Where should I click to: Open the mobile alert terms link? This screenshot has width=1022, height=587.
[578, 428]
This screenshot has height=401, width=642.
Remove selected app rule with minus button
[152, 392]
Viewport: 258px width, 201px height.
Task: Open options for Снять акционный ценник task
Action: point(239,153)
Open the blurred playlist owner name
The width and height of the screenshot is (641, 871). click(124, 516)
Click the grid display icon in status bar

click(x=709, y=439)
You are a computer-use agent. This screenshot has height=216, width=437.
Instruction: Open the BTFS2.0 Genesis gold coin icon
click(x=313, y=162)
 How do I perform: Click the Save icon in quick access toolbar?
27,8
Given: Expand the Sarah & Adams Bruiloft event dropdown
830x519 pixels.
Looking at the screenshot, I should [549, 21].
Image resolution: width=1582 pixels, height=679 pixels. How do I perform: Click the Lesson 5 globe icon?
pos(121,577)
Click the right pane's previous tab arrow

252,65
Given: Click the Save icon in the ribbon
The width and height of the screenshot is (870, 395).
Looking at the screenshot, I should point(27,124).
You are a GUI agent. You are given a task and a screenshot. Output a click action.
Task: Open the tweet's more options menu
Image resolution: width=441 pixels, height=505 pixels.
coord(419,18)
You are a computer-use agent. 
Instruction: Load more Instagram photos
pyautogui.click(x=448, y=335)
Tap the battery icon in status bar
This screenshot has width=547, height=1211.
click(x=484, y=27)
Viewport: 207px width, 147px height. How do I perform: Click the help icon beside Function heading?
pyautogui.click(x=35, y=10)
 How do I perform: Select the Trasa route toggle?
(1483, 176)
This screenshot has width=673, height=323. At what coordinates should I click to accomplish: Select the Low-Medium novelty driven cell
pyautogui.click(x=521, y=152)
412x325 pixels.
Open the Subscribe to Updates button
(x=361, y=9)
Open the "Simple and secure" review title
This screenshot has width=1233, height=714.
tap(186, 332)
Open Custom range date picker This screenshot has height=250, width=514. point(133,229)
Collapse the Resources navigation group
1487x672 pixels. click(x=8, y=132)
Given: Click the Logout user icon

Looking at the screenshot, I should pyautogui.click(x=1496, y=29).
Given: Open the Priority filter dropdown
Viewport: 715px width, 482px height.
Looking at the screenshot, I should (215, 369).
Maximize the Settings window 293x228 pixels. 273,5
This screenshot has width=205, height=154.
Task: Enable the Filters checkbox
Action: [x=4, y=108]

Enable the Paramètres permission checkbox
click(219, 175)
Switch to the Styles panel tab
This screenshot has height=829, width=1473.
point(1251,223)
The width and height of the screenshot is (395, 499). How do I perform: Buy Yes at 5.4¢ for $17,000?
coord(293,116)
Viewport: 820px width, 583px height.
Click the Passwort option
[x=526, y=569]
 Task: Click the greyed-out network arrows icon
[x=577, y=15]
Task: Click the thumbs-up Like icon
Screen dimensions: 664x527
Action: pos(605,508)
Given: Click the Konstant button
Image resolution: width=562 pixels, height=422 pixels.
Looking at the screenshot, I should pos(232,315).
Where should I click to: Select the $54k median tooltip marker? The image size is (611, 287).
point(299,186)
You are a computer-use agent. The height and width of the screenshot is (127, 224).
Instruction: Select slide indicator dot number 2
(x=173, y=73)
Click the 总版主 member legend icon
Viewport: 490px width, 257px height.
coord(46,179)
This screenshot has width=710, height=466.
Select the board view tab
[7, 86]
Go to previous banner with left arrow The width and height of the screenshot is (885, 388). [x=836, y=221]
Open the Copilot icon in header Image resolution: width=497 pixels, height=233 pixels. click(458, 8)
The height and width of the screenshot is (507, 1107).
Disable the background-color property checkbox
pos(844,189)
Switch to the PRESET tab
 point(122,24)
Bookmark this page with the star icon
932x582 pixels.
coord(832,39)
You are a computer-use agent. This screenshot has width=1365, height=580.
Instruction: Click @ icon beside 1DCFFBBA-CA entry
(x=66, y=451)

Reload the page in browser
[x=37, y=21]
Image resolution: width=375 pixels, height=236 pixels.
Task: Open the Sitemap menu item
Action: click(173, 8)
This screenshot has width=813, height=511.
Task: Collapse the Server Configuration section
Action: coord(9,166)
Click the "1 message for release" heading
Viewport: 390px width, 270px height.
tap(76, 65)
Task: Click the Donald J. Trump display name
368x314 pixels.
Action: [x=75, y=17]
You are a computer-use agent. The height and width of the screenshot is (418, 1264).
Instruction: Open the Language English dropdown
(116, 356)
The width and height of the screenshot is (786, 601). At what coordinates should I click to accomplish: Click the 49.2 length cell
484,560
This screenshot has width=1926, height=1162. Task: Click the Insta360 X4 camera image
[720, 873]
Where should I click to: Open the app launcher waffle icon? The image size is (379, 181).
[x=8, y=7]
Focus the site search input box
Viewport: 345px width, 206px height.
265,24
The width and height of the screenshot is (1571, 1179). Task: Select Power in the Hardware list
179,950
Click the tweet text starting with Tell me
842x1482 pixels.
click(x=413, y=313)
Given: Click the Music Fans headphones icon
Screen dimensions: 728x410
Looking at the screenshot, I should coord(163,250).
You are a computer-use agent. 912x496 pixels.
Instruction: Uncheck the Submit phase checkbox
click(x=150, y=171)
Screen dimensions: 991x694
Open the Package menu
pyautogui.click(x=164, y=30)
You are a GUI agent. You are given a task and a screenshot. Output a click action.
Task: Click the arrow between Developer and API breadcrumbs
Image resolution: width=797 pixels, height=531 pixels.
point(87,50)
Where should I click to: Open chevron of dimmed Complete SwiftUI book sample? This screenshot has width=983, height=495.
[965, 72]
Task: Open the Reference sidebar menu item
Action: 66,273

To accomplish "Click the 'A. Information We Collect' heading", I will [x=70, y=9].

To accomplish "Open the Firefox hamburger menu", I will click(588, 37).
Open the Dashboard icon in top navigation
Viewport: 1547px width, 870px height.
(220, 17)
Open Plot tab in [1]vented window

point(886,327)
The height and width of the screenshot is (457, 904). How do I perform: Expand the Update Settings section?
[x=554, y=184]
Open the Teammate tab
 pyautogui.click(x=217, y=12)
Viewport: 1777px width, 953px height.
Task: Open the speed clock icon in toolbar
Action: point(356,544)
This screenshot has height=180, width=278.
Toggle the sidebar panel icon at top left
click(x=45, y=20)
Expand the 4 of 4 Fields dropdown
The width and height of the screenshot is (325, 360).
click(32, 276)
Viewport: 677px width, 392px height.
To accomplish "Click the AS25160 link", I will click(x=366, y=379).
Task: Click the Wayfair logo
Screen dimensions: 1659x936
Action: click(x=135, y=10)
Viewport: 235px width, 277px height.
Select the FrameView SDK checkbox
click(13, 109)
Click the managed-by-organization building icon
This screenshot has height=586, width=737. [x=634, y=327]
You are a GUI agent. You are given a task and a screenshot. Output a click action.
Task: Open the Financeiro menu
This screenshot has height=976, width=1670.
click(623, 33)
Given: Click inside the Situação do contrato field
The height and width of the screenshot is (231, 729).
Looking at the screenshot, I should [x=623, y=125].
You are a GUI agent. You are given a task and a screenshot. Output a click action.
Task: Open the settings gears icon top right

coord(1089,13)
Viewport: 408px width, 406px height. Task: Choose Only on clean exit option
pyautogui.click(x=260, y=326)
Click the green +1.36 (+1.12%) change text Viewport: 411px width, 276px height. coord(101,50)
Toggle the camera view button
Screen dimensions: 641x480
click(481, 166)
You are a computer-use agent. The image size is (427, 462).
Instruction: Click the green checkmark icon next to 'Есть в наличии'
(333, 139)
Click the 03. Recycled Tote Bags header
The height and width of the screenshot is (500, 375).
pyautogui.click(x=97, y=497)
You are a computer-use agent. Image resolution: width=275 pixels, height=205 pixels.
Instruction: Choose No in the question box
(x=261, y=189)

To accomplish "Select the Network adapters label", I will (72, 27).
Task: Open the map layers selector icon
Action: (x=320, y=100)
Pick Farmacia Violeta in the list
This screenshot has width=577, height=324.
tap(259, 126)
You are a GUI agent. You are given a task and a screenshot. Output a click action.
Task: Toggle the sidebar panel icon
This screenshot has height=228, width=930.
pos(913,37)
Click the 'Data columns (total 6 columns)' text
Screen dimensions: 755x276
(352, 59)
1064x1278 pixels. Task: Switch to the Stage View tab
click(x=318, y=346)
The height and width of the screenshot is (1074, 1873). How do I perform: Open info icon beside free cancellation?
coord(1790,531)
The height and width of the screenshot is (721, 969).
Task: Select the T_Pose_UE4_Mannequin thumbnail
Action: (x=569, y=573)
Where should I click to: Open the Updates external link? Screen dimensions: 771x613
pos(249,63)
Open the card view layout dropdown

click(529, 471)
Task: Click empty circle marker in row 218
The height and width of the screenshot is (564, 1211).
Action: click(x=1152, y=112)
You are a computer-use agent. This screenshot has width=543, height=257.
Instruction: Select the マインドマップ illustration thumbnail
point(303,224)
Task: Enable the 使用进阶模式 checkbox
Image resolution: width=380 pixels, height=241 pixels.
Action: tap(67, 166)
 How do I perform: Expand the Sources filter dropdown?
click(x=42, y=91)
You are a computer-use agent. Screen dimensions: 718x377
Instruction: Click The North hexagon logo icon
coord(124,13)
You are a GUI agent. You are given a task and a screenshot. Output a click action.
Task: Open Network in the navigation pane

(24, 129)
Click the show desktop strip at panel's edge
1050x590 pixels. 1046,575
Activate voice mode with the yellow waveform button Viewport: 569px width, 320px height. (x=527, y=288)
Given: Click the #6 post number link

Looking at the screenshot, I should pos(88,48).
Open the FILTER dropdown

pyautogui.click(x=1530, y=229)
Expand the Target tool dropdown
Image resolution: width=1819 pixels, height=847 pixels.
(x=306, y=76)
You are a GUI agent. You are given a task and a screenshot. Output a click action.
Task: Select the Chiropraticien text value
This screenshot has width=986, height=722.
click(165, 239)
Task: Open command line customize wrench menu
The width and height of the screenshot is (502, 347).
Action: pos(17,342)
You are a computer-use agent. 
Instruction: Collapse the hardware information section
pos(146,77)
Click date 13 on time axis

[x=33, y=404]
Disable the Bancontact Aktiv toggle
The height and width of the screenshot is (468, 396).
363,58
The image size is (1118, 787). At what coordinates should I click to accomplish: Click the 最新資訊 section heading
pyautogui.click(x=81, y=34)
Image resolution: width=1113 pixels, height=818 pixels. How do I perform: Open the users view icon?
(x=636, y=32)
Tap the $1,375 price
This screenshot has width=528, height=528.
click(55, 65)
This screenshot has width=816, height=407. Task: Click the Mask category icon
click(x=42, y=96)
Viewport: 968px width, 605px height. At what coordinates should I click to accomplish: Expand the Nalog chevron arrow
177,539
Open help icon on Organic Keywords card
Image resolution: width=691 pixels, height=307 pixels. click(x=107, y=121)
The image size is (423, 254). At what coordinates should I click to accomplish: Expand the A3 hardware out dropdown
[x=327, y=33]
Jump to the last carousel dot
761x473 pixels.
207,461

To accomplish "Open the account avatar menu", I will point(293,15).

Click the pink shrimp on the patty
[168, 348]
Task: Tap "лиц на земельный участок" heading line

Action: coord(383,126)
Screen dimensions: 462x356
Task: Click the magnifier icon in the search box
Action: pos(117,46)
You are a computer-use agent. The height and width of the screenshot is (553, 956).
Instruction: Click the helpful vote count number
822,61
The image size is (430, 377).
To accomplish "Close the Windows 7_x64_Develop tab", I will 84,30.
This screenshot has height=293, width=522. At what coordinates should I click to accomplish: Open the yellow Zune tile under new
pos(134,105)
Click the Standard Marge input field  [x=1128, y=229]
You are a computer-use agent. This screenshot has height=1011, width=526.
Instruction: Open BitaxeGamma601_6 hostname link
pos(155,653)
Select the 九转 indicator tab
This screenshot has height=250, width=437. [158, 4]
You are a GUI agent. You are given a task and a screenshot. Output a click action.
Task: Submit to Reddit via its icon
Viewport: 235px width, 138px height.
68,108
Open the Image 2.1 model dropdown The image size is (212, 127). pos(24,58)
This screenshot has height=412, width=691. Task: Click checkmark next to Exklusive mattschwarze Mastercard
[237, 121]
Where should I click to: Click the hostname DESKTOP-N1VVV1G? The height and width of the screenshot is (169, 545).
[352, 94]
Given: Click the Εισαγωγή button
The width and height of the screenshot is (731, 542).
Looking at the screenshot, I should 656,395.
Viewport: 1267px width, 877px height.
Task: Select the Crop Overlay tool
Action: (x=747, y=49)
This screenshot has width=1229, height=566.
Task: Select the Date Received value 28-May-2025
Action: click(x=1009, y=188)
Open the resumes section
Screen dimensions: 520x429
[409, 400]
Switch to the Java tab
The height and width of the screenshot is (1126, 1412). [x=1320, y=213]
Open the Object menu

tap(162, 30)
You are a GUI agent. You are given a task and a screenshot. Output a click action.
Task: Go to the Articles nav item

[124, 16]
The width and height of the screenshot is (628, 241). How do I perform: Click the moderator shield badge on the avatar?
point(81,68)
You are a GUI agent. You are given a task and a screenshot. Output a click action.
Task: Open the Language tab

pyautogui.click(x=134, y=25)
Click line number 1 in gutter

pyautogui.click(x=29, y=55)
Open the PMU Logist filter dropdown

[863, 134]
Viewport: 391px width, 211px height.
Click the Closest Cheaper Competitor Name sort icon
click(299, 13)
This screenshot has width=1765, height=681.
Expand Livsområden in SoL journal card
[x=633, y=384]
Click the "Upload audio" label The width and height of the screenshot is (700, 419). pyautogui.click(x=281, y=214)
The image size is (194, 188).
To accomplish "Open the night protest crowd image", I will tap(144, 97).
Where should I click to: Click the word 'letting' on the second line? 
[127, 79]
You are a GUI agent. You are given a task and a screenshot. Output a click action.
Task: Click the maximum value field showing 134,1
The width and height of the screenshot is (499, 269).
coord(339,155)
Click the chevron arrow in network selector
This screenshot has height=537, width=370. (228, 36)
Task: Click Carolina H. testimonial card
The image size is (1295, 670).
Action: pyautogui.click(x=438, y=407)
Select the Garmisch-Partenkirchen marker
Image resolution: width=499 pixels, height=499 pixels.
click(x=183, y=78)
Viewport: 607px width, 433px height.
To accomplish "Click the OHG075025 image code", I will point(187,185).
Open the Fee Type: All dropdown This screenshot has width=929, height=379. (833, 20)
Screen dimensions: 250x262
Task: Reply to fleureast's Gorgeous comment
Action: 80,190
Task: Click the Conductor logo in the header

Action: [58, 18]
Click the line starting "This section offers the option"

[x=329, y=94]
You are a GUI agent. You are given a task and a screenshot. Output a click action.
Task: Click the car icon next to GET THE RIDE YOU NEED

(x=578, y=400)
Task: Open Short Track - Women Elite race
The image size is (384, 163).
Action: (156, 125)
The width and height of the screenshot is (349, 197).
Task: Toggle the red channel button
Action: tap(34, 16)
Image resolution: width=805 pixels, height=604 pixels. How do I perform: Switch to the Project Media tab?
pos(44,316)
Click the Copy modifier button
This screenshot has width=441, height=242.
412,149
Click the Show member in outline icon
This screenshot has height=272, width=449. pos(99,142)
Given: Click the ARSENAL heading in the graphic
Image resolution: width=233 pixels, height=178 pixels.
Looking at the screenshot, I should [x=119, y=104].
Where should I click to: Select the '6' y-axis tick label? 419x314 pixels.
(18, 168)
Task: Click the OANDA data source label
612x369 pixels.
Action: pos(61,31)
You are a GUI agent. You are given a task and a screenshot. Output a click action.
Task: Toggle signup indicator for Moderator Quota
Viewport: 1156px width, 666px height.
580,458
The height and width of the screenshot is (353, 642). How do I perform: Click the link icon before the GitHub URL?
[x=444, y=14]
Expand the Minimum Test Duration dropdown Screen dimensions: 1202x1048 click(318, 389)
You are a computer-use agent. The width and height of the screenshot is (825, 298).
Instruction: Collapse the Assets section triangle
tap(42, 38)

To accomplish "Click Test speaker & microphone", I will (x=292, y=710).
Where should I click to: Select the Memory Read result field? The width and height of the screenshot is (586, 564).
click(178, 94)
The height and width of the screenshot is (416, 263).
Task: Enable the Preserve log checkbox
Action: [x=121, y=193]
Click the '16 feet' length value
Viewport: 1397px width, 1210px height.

________________________________________

▶ [TASK GOAL]: Using the entries above, extract exactly the span from the line with "has width=1365, height=580." to the line with "is (418, 1264).", both lines included; leave out everything else.

▶ [RESULT FOR THIS EXERCISE]:
You are a computer-use agent. This screenshot has width=1365, height=580.
Instruction: Click @ icon beside 1DCFFBBA-CA entry
(x=66, y=451)

Reload the page in browser
[x=37, y=21]
Image resolution: width=375 pixels, height=236 pixels.
Task: Open the Sitemap menu item
Action: click(173, 8)
This screenshot has width=813, height=511.
Task: Collapse the Server Configuration section
Action: coord(9,166)
Click the "1 message for release" heading
Viewport: 390px width, 270px height.
tap(76, 65)
Task: Click the Donald J. Trump display name
368x314 pixels.
Action: [x=75, y=17]
You are a computer-use agent. The height and width of the screenshot is (418, 1264).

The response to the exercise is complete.